Intracore, a Torino dentro il cuore della pratica artistica

Il collettivo curatoriale Ghëddo svela l’anima di giovani artisti attraverso una mostra negli spazi ipogei della Cripta di San Michele Arcangelo

Il 23 ottobre 2025 ha inaugurato a Torino Intracore, progetto espositivo plurale curato da Ghëddo, collettivo curatoriale, visitabile fino al 1° novembre negli spazi della Cripta di San Michele Arcangelo. Diciotto artisti e artiste attivi in Italia indagano il concetto di soglia, inteso come punto di contatto e frizione tra dimensioni diverse, che siano fisiche, temporali, emotive.
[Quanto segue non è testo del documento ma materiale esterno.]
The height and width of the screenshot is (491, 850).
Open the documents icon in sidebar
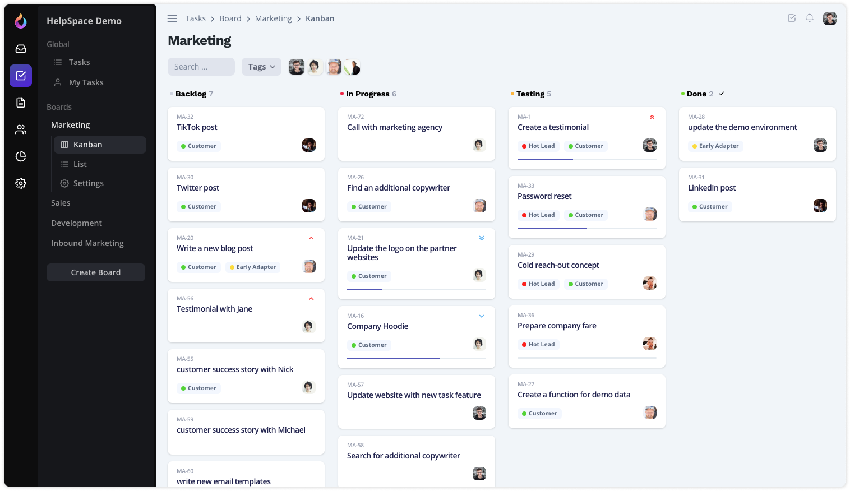coord(21,103)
Scendendo nell’ambiente ipogeo della cripta, il visitatore percorre un tracciato che sembra negare ogni linearità: la pianta non è perfettamente circolare, ma il percorso suggerisce un movimento centripeto, con opere disposte anche verso la colonna centrale, dove la tensione, l’inquietudine e l’ansia — sentimenti spesso percepiti come limiti — si rivelano forze propulsive, matrici di una creatività che nasce dall’instabilità e dalla sospensione.

Invece di condurre a un punto di arrivo, la soglia diventa un intervallo, un luogo in cui le energie — emotive, sociali, percettive — vengono messe in tensione, esplorate, ma non “superate” nel senso tradizionale. Il percorso dello spazio rafforza questa idea: non c’è linea retta verso un’uscita o una conclusione, ma un ritorno continuo, dove l’attraversamento si ripete e si trasforma in esperienza generativa.
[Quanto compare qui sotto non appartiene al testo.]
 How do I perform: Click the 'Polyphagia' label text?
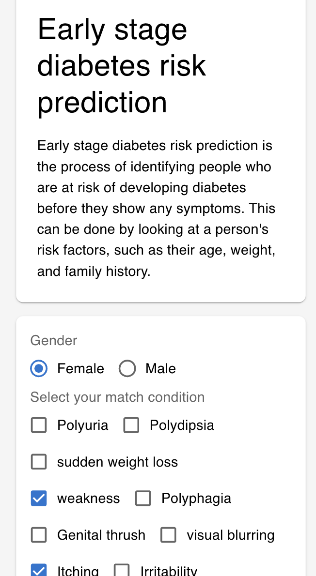(x=196, y=499)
Opere come Where the Snow Falls di Pietro Vedovato (Pordenone, 1998) e Federico Zeltman (Pesaro, 2000) mostrano la soglia come movimento ricorsivo: la mosca che gira in tondo all’interno di uno dei tre paralumi del lampione installato, la vicenda che si ripete e il ciclo della neve che avvolge la scena creano un ritorno sull’azione stessa, trasformando il passaggio in un’esperienza generativa che dialoga con il movimento centripeto della cripta. Anche nell’opera di Eleonora Maria Navone (Torino, 2000), Non si possono acchiappare le stelle, la soglia si manifesta come tempo e spazio condivisi: il rito votivo a cui fa riferimento viene riattivato in chiave artistica, e le candele che bruciano lentamente creano un intervallo sospeso, non un passaggio concluso, invitando il pubblico a un gesto partecipativo che diventa parte della memoria collettiva.

L’errore può trasformarsi in risorsa creativa, come nella scultura di alluminio di Francesco Bendini (San Sepolcro, 1996), in cui durante l’esecuzione il metallo era insufficiente a coprire lo stampo: l’opera appare a tratti vuota e indecifrabile, come uno smiley deformato. Qui l’imprevisto diventa una soglia generativa.

Allo stesso modo, in Crowd di Miho Tanaka (1998), la soglia si percepisce come momento di rottura e trasformazione. I coriandoli di metallo, creati sotto l’azione quasi violenta del martello, incarnano un passaggio tra costrizione e libertà, disciplina e autodeterminazione. L’immagine risultante, sospesa tra movimento e immobilità, tra possibilità e cattività, trasmette un’emozione intensa che diventa generativa, mostrando come la soglia possa essere non solo uno spazio fisico o temporale, ma anche un’esperienza emotiva che produce energia creativa.

In generale, la soglia non separa, ma produce: è il luogo in cui si genera la creazione, memoria ed emozione. L’inquietudine, la tensione o l’ansia degli artisti diventano materiale operativo. In pratica, la soglia diventa il cuore della pratica artistica, non un confine da superare, ma un campo di potenziale, dove ciò che è incerto o sospeso si trasforma in atto creativo.